Aux lettres si nombreuses qu’elle recevait où des
correspondants lointains exprimaient leur détresse ou leur solitude, elle
répondait avec attention. Parfois, dit-on, cela irritait un peu Antoine. Elle
employait pour cela une langue française de grande élégance que nourrissait sa
vive passion pour la littérature française, ce goût inculqué dès l’enfance par
son père. Il eût été si fier de voir sa fille accueillie à l’Académie française.
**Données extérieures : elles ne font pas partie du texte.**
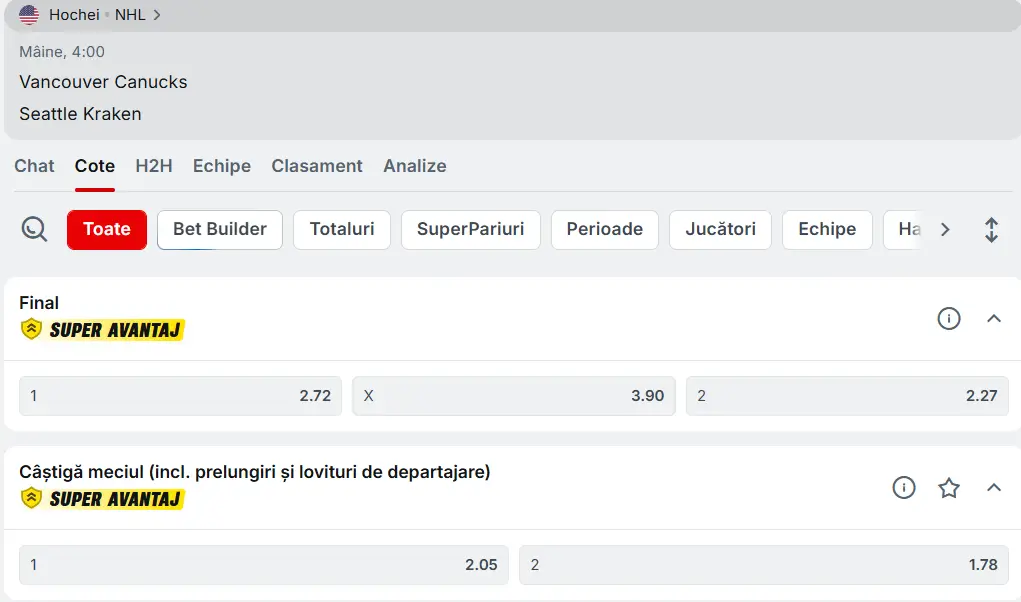Filter markets by Totaluri
1021x602 pixels.
coord(342,229)
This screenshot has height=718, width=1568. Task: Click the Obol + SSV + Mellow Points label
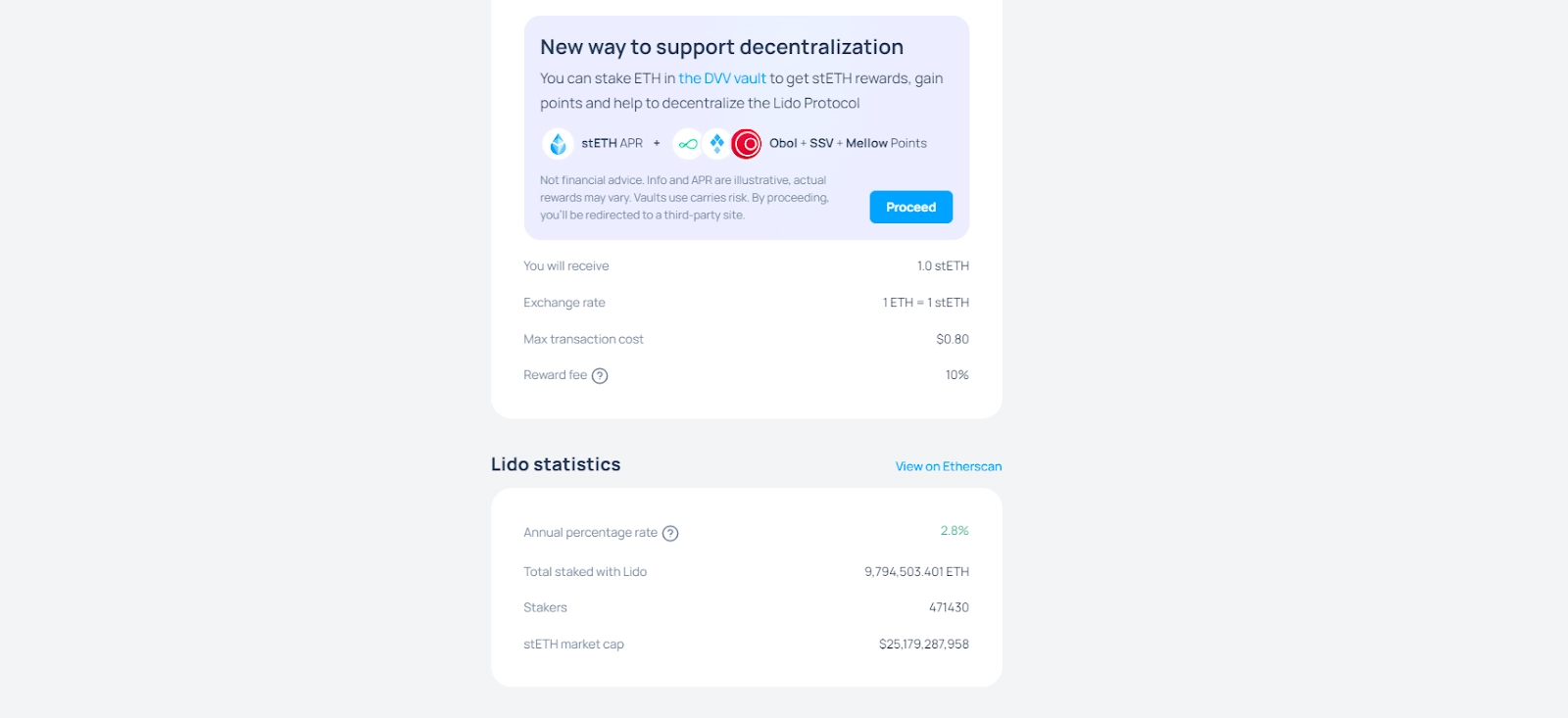pyautogui.click(x=848, y=143)
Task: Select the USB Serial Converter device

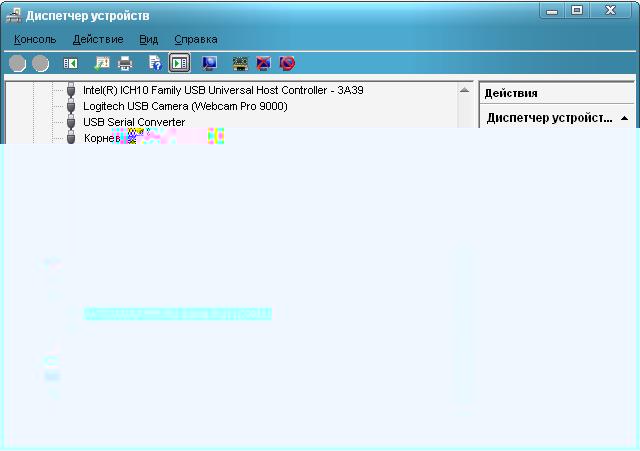Action: click(133, 122)
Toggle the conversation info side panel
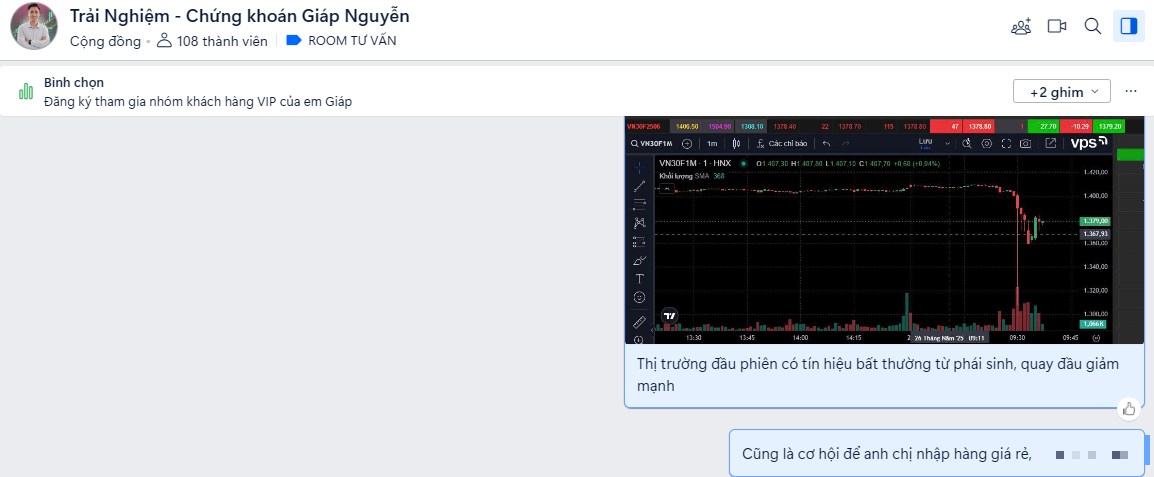The height and width of the screenshot is (477, 1154). (1129, 26)
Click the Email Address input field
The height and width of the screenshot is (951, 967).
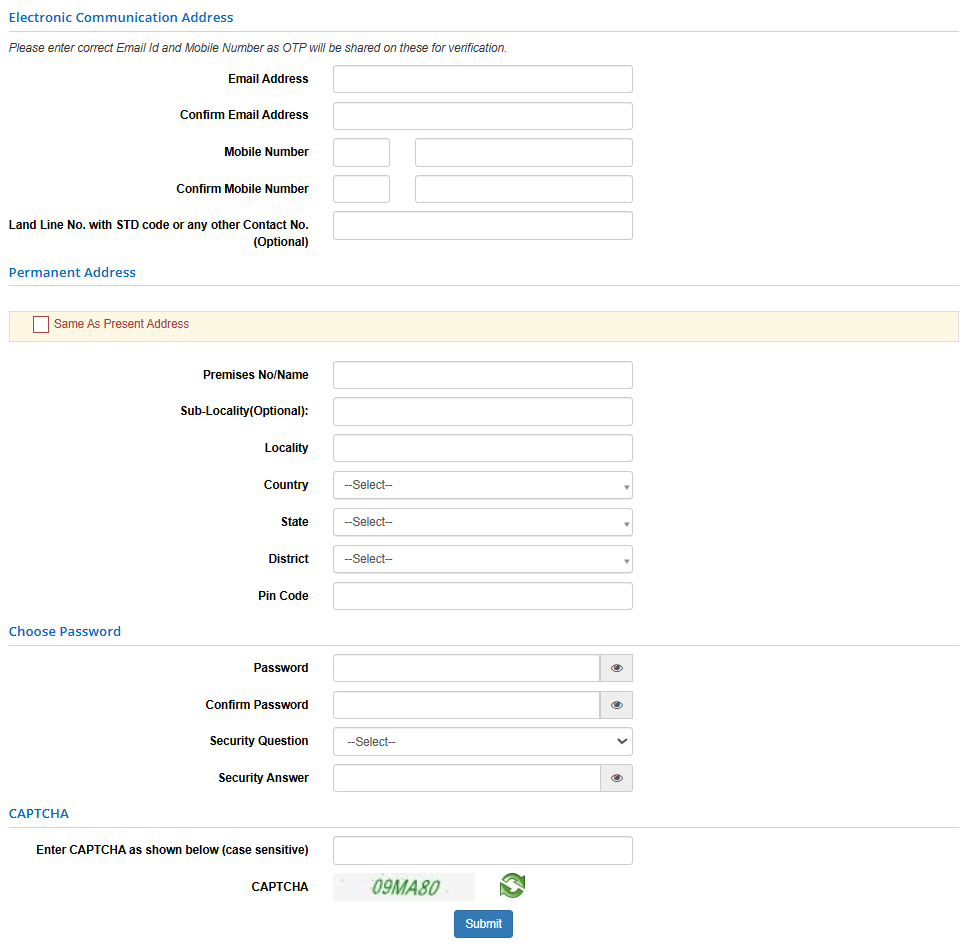[482, 79]
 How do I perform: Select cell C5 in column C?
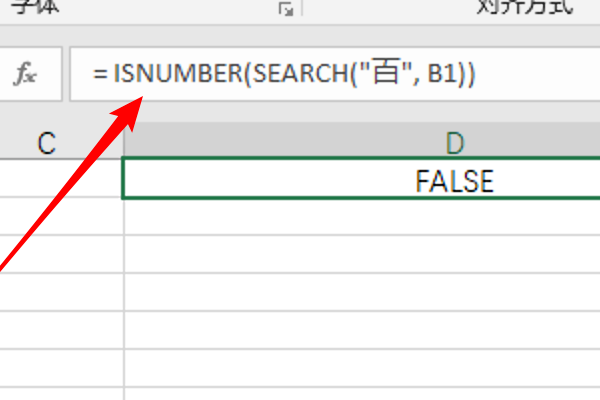click(60, 331)
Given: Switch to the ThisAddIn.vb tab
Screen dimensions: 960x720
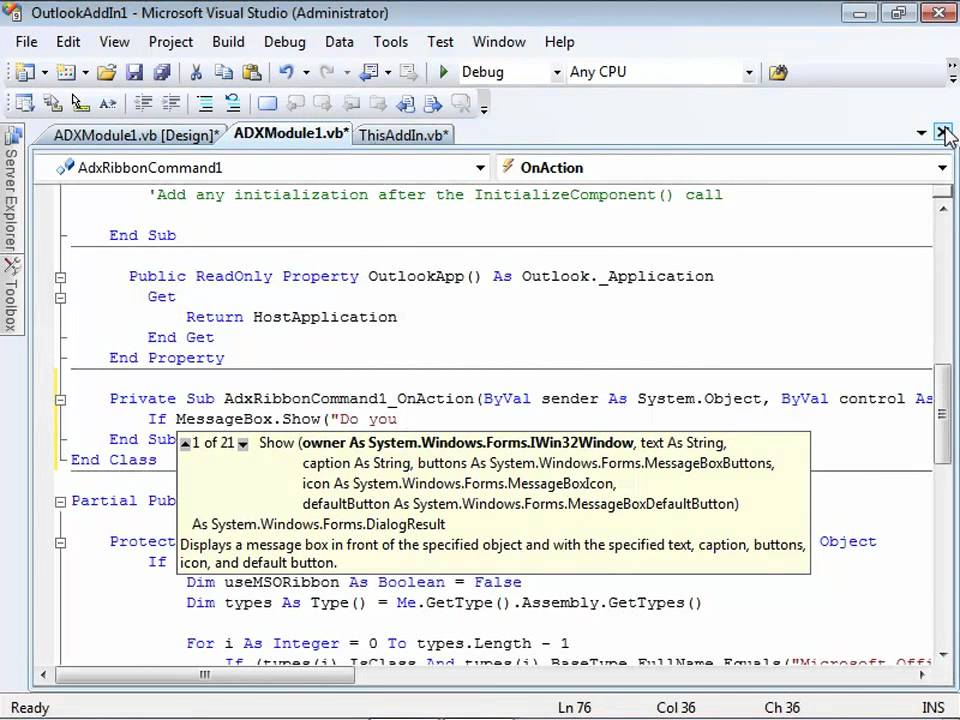Looking at the screenshot, I should pyautogui.click(x=403, y=135).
Lorsqu’une vie se consacre à la justice, et singulièrement à
la justice pour les plus faibles, les plus exposés, les plus humiliés ; lorsque
cette vie est nourrie par une bienveillance sans partage à l’égard de cette
humanité dont pourtant elle a vu la face la plus hideuse ; et lorsque cette vie
choisit de se construire sous l’égide de la République, c’est la France qui en
est grandie.
Vous avez, Madame, prodigué à notre vieille Nation des dons
qui l’ont faite meilleure et plus belle. Vous avez jeté dans nos vies cette
lumière qui était en vous et que rien ni personne n’a pu jamais vous ôter. Les
Français l’ont su, l’ont compris. Votre grandeur fit la nôtre.
Aussi, ce n’est pas seulement l’hommage de la Nation qu’en
ce jour endeuillé nous vous présentons. C’est la France et l’Europe tout
entière qui sont là témoignant de vos combats.
Et au moment où vous nous quittez, je vous prie, Madame, de
recevoir l’immense remerciement du peuple français à l’un de ses enfants tant
aimés, dont l’exemple, lui, ne nous quittera jamais.
C’est pourquoi j’ai décidé, en accord avec sa famille, que
Simone Veil reposerait avec son époux au Panthéon.»